Bartonellosis: Cats

(Feline Bartonellosis)

Bartonella henselae in cats causes what is generally considered to be a self-limiting transient febrile illness for approximately 48-72 hours. Cats appear to tolerate chronic bacteraemia without obvious clinical abnormalities. Bacteraemia persists for months with clinical signs appearing in chronic infections when the animal is under stress or with concurrent disease.

Clinical Signs & Symptoms

Anorexia (loss of appetite leading to weight loss)
Lymphadenopathy (swollen / enlarged lymph nodes)

Diagnostic Tests

Indirect Fluorescent Antibody (IFA) assay
Polymerase Chain Reaction (PCR)

Serology has its limitations because it cannot differentiate between previous exposure and current active infection. Blood culture is the most accurate diagnosis of active infection in cats.


Doxycycline, Amoxicillin, Enrofloxacin, and Rifampin have all proved to be effective in reducing the level, and possibly the duration, of bacteraemia in the infected cat.

Doxycycline is used in the treatment of certain Bartonella species. However, data from experimentally and naturally infected cats indicates that a high dose (10mg/kg q12h for 4-6 week) may be necessary to eradicate infection of Bartonella henselae in both cats and dogs.

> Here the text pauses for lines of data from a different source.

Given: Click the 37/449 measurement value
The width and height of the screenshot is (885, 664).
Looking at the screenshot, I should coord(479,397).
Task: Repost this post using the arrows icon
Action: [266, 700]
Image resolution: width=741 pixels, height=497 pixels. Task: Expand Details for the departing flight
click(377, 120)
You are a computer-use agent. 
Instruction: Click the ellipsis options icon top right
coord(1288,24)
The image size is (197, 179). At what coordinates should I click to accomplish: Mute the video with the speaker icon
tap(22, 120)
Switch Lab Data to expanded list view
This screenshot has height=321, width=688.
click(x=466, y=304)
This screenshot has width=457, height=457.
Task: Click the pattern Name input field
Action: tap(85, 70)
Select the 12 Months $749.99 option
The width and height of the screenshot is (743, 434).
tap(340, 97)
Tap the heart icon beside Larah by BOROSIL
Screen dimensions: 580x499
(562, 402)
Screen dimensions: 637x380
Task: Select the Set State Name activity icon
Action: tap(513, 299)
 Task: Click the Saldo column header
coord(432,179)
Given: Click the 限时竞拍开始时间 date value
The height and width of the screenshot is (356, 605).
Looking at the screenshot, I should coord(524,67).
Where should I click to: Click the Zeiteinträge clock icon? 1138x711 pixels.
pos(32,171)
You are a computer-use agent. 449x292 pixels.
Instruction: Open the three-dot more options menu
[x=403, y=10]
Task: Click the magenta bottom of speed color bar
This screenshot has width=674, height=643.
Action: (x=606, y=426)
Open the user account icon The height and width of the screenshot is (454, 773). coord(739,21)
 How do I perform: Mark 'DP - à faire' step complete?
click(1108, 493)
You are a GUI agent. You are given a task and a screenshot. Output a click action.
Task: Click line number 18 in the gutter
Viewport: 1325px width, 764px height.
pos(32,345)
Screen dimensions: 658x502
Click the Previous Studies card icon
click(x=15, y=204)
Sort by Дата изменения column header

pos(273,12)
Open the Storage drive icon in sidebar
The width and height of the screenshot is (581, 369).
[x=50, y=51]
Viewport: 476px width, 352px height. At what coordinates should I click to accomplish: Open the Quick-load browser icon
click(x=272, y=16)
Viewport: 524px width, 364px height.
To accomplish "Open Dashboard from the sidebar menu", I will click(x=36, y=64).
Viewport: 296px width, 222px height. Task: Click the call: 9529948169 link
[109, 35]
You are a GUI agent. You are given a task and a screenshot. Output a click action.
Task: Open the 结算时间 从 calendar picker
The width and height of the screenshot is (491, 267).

Follow-up cultures should be done at 2-4 week intervals to check treatment efficacy. Treatment is not always necessary but should definitely be pursued if the animal’s owner is immunocompromised.

Medical Abbreviations

by mouth
every 8 hours
every 12 hours
every 24 hours


There are currently no vaccines against Bartonellosis available for cats in the UK.